*** Opening RAW DATA ***

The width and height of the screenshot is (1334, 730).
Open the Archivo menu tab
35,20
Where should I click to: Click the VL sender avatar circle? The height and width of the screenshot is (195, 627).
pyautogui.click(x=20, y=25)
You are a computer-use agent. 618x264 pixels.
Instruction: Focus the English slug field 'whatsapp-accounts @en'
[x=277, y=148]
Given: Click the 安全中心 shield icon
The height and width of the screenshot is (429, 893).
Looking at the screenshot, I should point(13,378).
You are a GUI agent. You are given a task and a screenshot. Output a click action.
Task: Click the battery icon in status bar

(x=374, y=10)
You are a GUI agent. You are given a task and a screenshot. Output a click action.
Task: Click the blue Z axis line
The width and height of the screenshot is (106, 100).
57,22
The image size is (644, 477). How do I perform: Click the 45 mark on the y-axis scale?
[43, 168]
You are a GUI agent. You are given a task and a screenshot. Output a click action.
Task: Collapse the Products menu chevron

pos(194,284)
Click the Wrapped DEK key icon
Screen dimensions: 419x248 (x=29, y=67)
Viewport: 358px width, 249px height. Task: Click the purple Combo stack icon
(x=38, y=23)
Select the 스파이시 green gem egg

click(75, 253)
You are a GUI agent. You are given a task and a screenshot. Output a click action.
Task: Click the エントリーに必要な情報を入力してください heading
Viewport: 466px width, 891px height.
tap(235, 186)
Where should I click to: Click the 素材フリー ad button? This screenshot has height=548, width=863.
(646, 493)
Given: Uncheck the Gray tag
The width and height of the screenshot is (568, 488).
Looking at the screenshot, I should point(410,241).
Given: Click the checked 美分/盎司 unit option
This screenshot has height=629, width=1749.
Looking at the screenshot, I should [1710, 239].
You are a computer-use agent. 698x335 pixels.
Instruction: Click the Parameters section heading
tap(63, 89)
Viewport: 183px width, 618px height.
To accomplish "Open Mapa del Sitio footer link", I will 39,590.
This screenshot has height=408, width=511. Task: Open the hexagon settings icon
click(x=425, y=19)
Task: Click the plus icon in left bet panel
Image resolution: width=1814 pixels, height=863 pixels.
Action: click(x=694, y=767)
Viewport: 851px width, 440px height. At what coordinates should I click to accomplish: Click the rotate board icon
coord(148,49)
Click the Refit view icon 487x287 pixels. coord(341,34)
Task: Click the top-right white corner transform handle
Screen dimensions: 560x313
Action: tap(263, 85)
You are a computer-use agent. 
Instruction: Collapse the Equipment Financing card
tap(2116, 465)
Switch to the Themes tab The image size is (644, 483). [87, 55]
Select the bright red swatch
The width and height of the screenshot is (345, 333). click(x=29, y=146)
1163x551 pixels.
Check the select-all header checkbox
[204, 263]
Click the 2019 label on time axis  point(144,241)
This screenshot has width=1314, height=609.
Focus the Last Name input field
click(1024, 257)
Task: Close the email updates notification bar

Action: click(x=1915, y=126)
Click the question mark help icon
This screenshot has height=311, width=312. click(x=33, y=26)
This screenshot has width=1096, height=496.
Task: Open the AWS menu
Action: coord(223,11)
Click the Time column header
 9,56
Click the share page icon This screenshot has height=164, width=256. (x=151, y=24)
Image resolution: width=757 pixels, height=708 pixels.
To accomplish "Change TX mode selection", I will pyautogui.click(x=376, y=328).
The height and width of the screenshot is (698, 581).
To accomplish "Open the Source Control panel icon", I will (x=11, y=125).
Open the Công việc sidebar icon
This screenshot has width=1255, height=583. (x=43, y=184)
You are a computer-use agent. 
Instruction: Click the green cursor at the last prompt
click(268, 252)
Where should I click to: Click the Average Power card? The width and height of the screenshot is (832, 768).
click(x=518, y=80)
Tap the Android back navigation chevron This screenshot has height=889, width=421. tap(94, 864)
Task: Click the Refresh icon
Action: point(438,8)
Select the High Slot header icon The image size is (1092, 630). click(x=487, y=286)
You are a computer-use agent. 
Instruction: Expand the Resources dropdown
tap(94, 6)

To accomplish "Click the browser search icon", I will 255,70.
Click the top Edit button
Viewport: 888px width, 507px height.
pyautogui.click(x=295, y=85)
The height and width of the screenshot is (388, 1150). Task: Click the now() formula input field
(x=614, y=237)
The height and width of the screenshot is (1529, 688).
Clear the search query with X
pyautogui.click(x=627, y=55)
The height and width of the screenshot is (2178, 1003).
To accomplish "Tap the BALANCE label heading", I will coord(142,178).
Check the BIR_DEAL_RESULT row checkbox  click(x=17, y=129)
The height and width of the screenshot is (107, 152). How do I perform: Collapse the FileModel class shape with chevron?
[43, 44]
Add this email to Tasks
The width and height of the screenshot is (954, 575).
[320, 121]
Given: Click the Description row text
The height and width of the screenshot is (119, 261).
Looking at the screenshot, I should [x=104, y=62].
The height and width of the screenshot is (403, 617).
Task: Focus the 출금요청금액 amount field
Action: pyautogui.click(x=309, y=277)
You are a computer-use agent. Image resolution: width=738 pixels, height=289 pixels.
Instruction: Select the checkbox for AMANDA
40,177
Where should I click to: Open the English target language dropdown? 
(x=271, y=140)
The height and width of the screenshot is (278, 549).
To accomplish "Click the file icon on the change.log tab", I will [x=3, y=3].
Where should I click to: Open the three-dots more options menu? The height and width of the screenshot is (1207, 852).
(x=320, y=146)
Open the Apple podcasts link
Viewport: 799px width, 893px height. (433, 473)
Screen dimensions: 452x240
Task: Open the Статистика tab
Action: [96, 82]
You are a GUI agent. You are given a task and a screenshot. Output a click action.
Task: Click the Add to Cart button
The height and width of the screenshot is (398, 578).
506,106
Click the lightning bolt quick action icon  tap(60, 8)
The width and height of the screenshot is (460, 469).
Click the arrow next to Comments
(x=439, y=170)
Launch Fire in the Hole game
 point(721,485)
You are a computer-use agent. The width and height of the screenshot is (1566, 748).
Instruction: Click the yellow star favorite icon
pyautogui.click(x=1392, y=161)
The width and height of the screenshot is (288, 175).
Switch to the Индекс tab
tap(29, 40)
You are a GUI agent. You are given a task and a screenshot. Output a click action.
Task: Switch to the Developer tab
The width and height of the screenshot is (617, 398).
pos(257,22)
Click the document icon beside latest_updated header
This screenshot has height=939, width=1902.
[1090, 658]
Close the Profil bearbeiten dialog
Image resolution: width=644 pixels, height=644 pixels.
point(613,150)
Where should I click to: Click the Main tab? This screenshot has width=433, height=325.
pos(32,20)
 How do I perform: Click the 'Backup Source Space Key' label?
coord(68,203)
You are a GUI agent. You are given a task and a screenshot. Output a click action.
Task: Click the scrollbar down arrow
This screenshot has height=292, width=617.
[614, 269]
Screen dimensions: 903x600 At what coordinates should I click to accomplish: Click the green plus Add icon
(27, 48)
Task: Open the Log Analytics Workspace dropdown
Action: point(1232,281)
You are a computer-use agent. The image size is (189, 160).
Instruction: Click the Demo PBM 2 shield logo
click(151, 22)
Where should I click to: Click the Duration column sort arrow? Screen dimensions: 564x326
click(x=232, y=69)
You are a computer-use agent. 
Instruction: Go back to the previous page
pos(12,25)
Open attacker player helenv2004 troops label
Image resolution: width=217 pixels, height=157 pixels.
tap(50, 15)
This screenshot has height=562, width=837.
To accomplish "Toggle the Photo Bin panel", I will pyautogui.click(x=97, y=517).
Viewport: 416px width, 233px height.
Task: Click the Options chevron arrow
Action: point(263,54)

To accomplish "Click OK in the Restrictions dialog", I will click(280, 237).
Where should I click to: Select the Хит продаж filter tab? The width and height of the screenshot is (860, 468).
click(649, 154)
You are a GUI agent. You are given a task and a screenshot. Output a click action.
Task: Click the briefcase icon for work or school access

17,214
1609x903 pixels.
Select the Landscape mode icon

*** Closing RAW DATA ***

## EXERCISE DESCRIPTION
Word for word, give the records again.

## OUTPUT FOR THIS TASK
The width and height of the screenshot is (1334, 730).
Open the Archivo menu tab
35,20
Where should I click to: Click the VL sender avatar circle? The height and width of the screenshot is (195, 627).
pyautogui.click(x=20, y=25)
You are a computer-use agent. 618x264 pixels.
Instruction: Focus the English slug field 'whatsapp-accounts @en'
[x=277, y=148]
Given: Click the 安全中心 shield icon
The height and width of the screenshot is (429, 893).
Looking at the screenshot, I should point(13,378).
You are a GUI agent. You are given a task and a screenshot. Output a click action.
Task: Click the battery icon in status bar

(x=374, y=10)
You are a GUI agent. You are given a task and a screenshot. Output a click action.
Task: Click the blue Z axis line
The width and height of the screenshot is (106, 100).
57,22
The image size is (644, 477). How do I perform: Click the 45 mark on the y-axis scale?
[43, 168]
You are a GUI agent. You are given a task and a screenshot. Output a click action.
Task: Collapse the Products menu chevron

pos(194,284)
Click the Wrapped DEK key icon
Screen dimensions: 419x248 (x=29, y=67)
Viewport: 358px width, 249px height. Task: Click the purple Combo stack icon
(x=38, y=23)
Select the 스파이시 green gem egg

click(75, 253)
You are a GUI agent. You are given a task and a screenshot. Output a click action.
Task: Click the エントリーに必要な情報を入力してください heading
Viewport: 466px width, 891px height.
tap(235, 186)
Where should I click to: Click the 素材フリー ad button? This screenshot has height=548, width=863.
(646, 493)
Given: Uncheck the Gray tag
The width and height of the screenshot is (568, 488).
Looking at the screenshot, I should point(410,241).
Given: Click the checked 美分/盎司 unit option
This screenshot has height=629, width=1749.
Looking at the screenshot, I should [1710, 239].
You are a computer-use agent. 698x335 pixels.
Instruction: Click the Parameters section heading
tap(63, 89)
Viewport: 183px width, 618px height.
To accomplish "Open Mapa del Sitio footer link", I will 39,590.
This screenshot has height=408, width=511. Task: Open the hexagon settings icon
click(x=425, y=19)
Task: Click the plus icon in left bet panel
Image resolution: width=1814 pixels, height=863 pixels.
Action: click(x=694, y=767)
Viewport: 851px width, 440px height. At what coordinates should I click to accomplish: Click the rotate board icon
coord(148,49)
Click the Refit view icon 487x287 pixels. coord(341,34)
Task: Click the top-right white corner transform handle
Screen dimensions: 560x313
Action: tap(263, 85)
You are a computer-use agent. 
Instruction: Collapse the Equipment Financing card
tap(2116, 465)
Switch to the Themes tab The image size is (644, 483). [87, 55]
Select the bright red swatch
The width and height of the screenshot is (345, 333). click(x=29, y=146)
1163x551 pixels.
Check the select-all header checkbox
[204, 263]
Click the 2019 label on time axis  point(144,241)
This screenshot has width=1314, height=609.
Focus the Last Name input field
click(1024, 257)
Task: Close the email updates notification bar

Action: click(x=1915, y=126)
Click the question mark help icon
This screenshot has height=311, width=312. click(x=33, y=26)
This screenshot has width=1096, height=496.
Task: Open the AWS menu
Action: coord(223,11)
Click the Time column header
 9,56
Click the share page icon This screenshot has height=164, width=256. (x=151, y=24)
Image resolution: width=757 pixels, height=708 pixels.
To accomplish "Change TX mode selection", I will pyautogui.click(x=376, y=328).
The height and width of the screenshot is (698, 581).
To accomplish "Open the Source Control panel icon", I will (x=11, y=125).
Open the Công việc sidebar icon
This screenshot has width=1255, height=583. (x=43, y=184)
You are a computer-use agent. 
Instruction: Click the green cursor at the last prompt
click(268, 252)
Where should I click to: Click the Average Power card? The width and height of the screenshot is (832, 768).
click(x=518, y=80)
Tap the Android back navigation chevron This screenshot has height=889, width=421. tap(94, 864)
Task: Click the Refresh icon
Action: point(438,8)
Select the High Slot header icon The image size is (1092, 630). click(x=487, y=286)
You are a computer-use agent. 
Instruction: Expand the Resources dropdown
tap(94, 6)

To accomplish "Click the browser search icon", I will 255,70.
Click the top Edit button
Viewport: 888px width, 507px height.
pyautogui.click(x=295, y=85)
The height and width of the screenshot is (388, 1150). Task: Click the now() formula input field
(x=614, y=237)
The height and width of the screenshot is (1529, 688).
Clear the search query with X
pyautogui.click(x=627, y=55)
The height and width of the screenshot is (2178, 1003).
To accomplish "Tap the BALANCE label heading", I will coord(142,178).
Check the BIR_DEAL_RESULT row checkbox  click(x=17, y=129)
The height and width of the screenshot is (107, 152). How do I perform: Collapse the FileModel class shape with chevron?
[43, 44]
Add this email to Tasks
The width and height of the screenshot is (954, 575).
[320, 121]
Given: Click the Description row text
The height and width of the screenshot is (119, 261).
Looking at the screenshot, I should [x=104, y=62].
The height and width of the screenshot is (403, 617).
Task: Focus the 출금요청금액 amount field
Action: pyautogui.click(x=309, y=277)
You are a computer-use agent. Image resolution: width=738 pixels, height=289 pixels.
Instruction: Select the checkbox for AMANDA
40,177
Where should I click to: Open the English target language dropdown? 
(x=271, y=140)
The height and width of the screenshot is (278, 549).
To accomplish "Click the file icon on the change.log tab", I will [x=3, y=3].
Where should I click to: Open the three-dots more options menu? The height and width of the screenshot is (1207, 852).
(x=320, y=146)
Open the Apple podcasts link
Viewport: 799px width, 893px height. (433, 473)
Screen dimensions: 452x240
Task: Open the Статистика tab
Action: [96, 82]
You are a GUI agent. You are given a task and a screenshot. Output a click action.
Task: Click the Add to Cart button
The height and width of the screenshot is (398, 578).
506,106
Click the lightning bolt quick action icon  tap(60, 8)
The width and height of the screenshot is (460, 469).
Click the arrow next to Comments
(x=439, y=170)
Launch Fire in the Hole game
 point(721,485)
You are a computer-use agent. The width and height of the screenshot is (1566, 748).
Instruction: Click the yellow star favorite icon
pyautogui.click(x=1392, y=161)
The width and height of the screenshot is (288, 175).
Switch to the Индекс tab
tap(29, 40)
You are a GUI agent. You are given a task and a screenshot. Output a click action.
Task: Switch to the Developer tab
The width and height of the screenshot is (617, 398).
pos(257,22)
Click the document icon beside latest_updated header
This screenshot has height=939, width=1902.
[1090, 658]
Close the Profil bearbeiten dialog
Image resolution: width=644 pixels, height=644 pixels.
point(613,150)
Where should I click to: Click the Main tab? This screenshot has width=433, height=325.
pos(32,20)
 How do I perform: Click the 'Backup Source Space Key' label?
coord(68,203)
You are a GUI agent. You are given a task and a screenshot. Output a click action.
Task: Click the scrollbar down arrow
This screenshot has height=292, width=617.
[614, 269]
Screen dimensions: 903x600 At what coordinates should I click to accomplish: Click the green plus Add icon
(27, 48)
Task: Open the Log Analytics Workspace dropdown
Action: point(1232,281)
You are a computer-use agent. The image size is (189, 160).
Instruction: Click the Demo PBM 2 shield logo
click(151, 22)
Where should I click to: Click the Duration column sort arrow? Screen dimensions: 564x326
click(x=232, y=69)
You are a computer-use agent. 
Instruction: Go back to the previous page
pos(12,25)
Open attacker player helenv2004 troops label
Image resolution: width=217 pixels, height=157 pixels.
tap(50, 15)
This screenshot has height=562, width=837.
To accomplish "Toggle the Photo Bin panel", I will pyautogui.click(x=97, y=517).
Viewport: 416px width, 233px height.
Task: Click the Options chevron arrow
Action: point(263,54)

To accomplish "Click OK in the Restrictions dialog", I will click(280, 237).
Where should I click to: Select the Хит продаж filter tab? The width and height of the screenshot is (860, 468).
click(649, 154)
You are a GUI agent. You are given a task and a screenshot. Output a click action.
Task: Click the briefcase icon for work or school access

17,214
1609x903 pixels.
Select the Landscape mode icon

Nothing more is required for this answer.